◆ Aim of the task:
Copy every line of the records below word for word, but leave the pictures out.

++++++

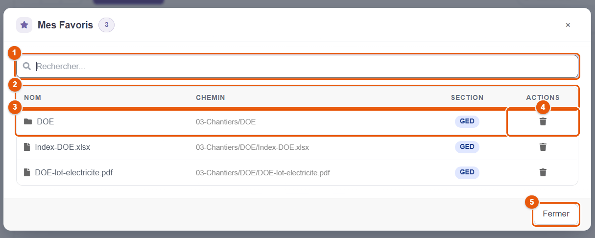Open the Index-DOE.xlsx favorite
This screenshot has height=238, width=595.
coord(63,147)
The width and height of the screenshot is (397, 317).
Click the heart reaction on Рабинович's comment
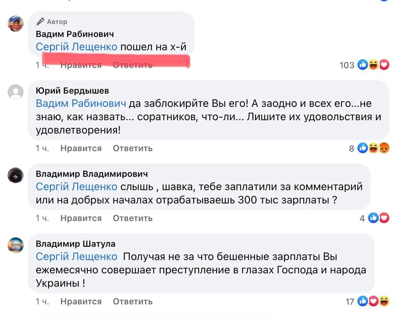click(x=384, y=65)
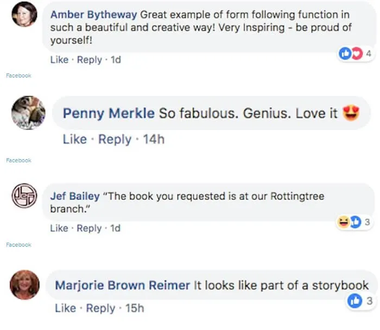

++++++

◆ Full output:
Open the Index-DOE.xlsx favorite
This screenshot has height=238, width=595.
coord(63,147)
The width and height of the screenshot is (397, 317).
Click the heart reaction on Рабинович's comment
click(x=384, y=65)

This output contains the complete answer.